November 20, 2012

Optogenic Stimulation: New Promise for Treating Neurodegenerative Conditions Like Alzheimer’s and Parkinson’s?

Are we one step closer to using tweaked embryonic stem cells to treat neurodegenerative diseases like Alzheimer’s and Parkinson’s?

An article I saw in today’s edition of the e-journal “Medical News Online” gives me another little jolt of hope.

I’m about four years into my PD diagnosis, and at 83, I can’t realistically hope that this latest news holds promise for me personally. And then there’s this frequent caveat: this particular laboratory success occurred using human stem cells transplanted into rodents’ brains. We all know there’s a long trail ahead before we can duplicate these triumphs with human subjects. Still….

Researchers at Sanford-Burnham's Del E. Webb Neuroscience, Aging, and Stem Cell Research Center (La Jolla, CA and Orlando, FL) successfully made neurons derived from embryonic stem cells actually direct cognitive function. If the achievement can be broadened, engineered stem cells might well be used to replace brain tissue damaged by AD or PD (or other conditions, like brain injury), enabling patients to function more normally.
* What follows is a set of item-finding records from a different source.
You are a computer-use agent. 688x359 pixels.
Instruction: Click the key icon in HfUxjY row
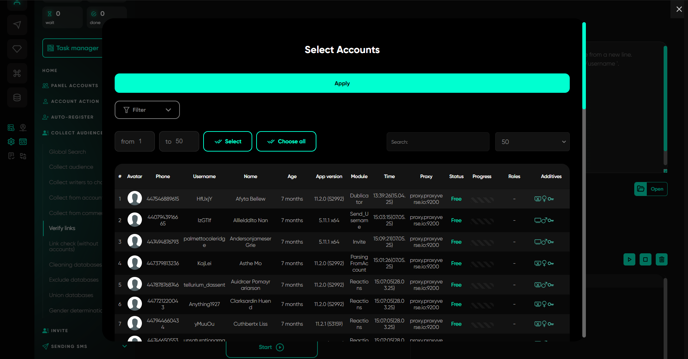[x=551, y=199]
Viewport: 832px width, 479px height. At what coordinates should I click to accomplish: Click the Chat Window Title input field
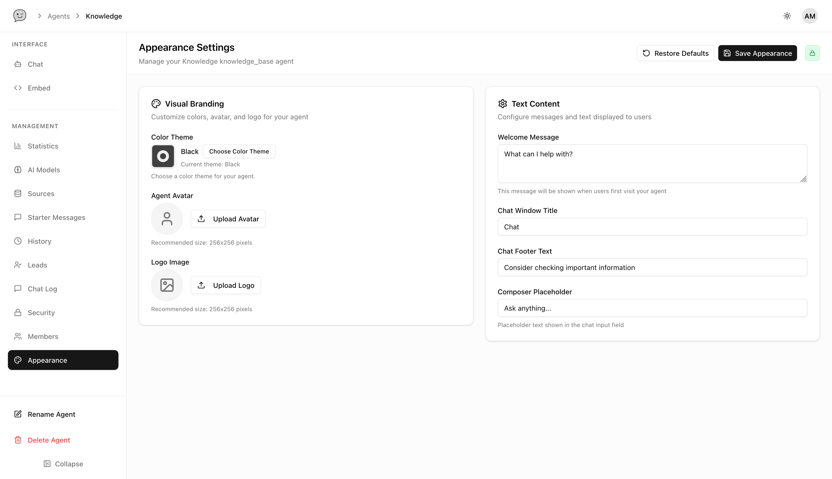652,226
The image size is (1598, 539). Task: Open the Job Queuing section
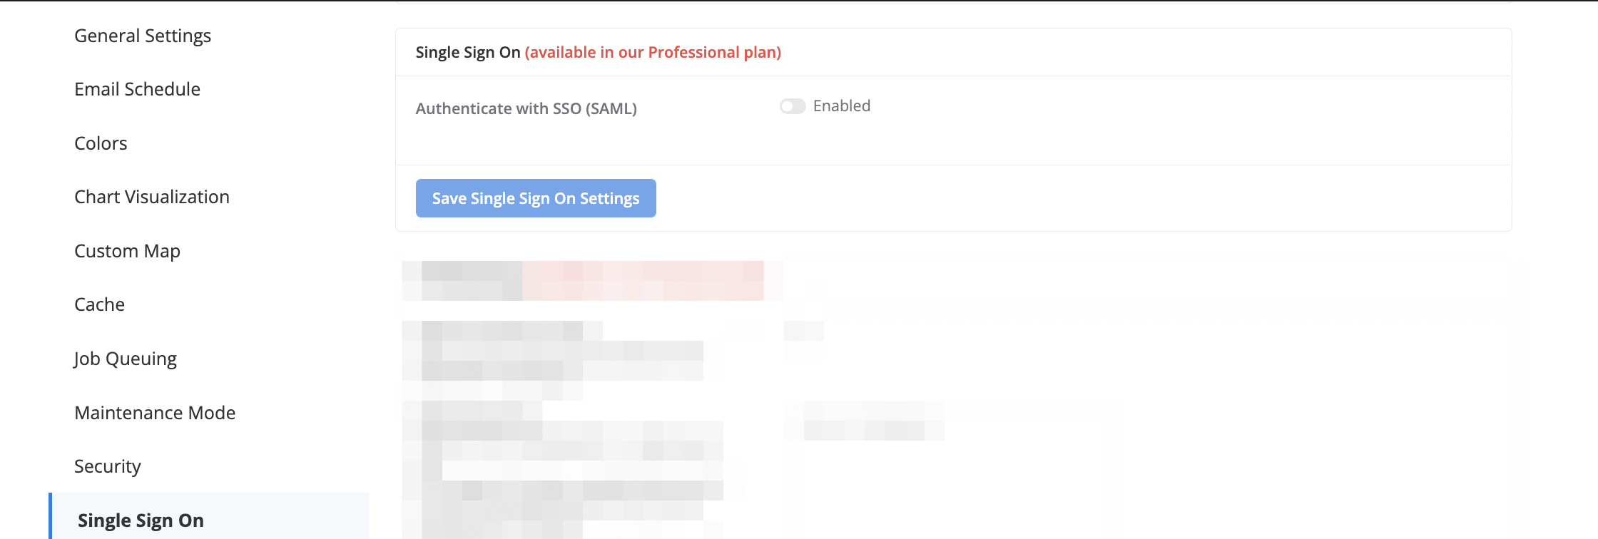point(125,359)
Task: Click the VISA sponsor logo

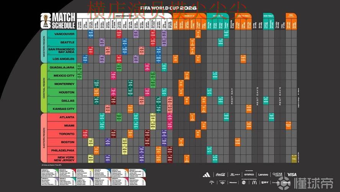Action: (292, 175)
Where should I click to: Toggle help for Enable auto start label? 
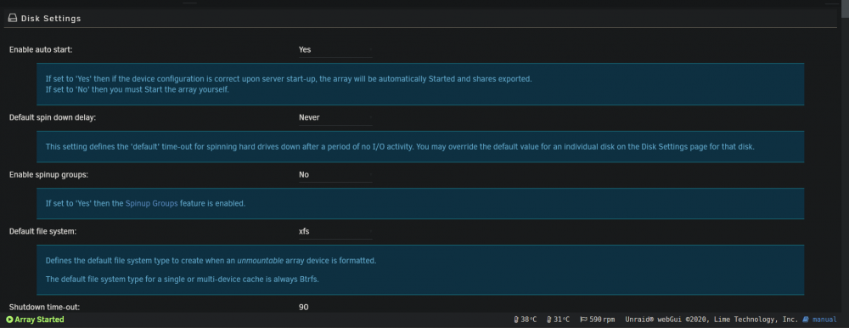point(41,49)
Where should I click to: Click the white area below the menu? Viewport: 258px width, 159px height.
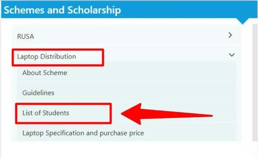point(128,150)
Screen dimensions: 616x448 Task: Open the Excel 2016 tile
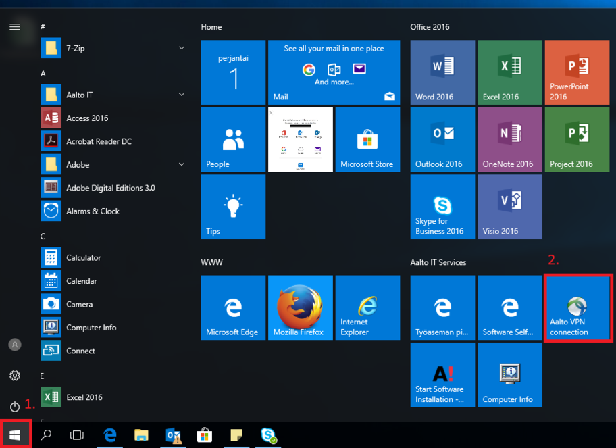click(509, 72)
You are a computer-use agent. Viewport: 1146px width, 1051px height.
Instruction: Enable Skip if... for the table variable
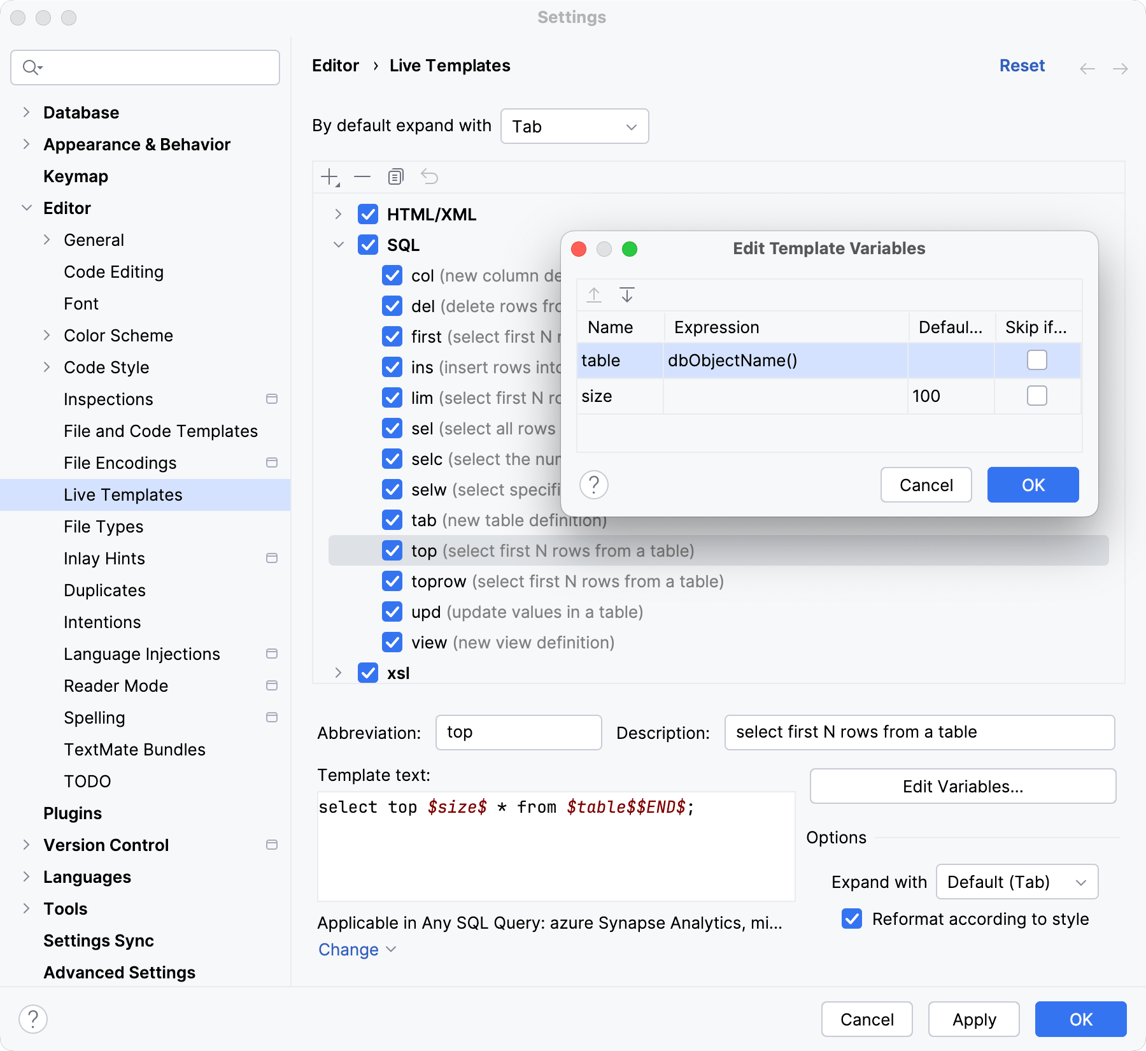click(1036, 360)
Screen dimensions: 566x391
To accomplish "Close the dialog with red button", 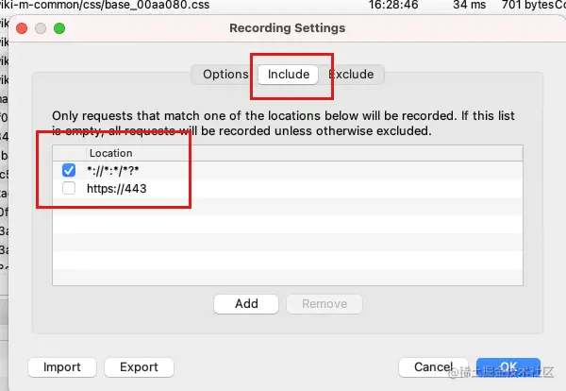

If our ability improves to diagnose these degenerative conditions sooner, we might even find a way to prevent their onset.

Said Sanford-Burnham’s Stuart A. Lipton, the study’s senior author:
We showed for the first time that embryonic stem cells that we've programmed to become neurons can integrate into existing brain circuits and fire patterns of electrical activity that are critical for consciousness and neural network activity. 
Enter "Optogenic Stimulation"
Here’s the most interesting part of the study to me: after the team transplanted the human stem cell-engineered neurons into the rodents’ hippocampus – where the brain processes information – they used a technique called “optogenic stimulation” to control cell behavior. That new method combines light and genetics to produce exactly the cellular results researchers want. The more I research medical developments, the more excited I am about the role genetics will play in the decades ahead, as we create ultra-personalized, DNA-driven therapies, one patient at a time.

Lipton's team determined that the transplanted brain cells stimulated by light made existing neurons – even those “at a distance from” the engineered cells – oscillate at high frequencies, the kind associated with motor and cognitive functions. The article characterized the new technology as “promising,” and offered this summation:
The transplanted human neurons not only conducted electrical impulses, they also roused neighboring neuronal networks into firing - at roughly the same rate they would in a normal, functioning hippocampus.
Dr. Lipton put it this way:
Based on these results, we might be able to restore brain activity - and thus restore motor and cognitive function - by transplanting easily manipulated neuronal cells derived from embryonic stem cells.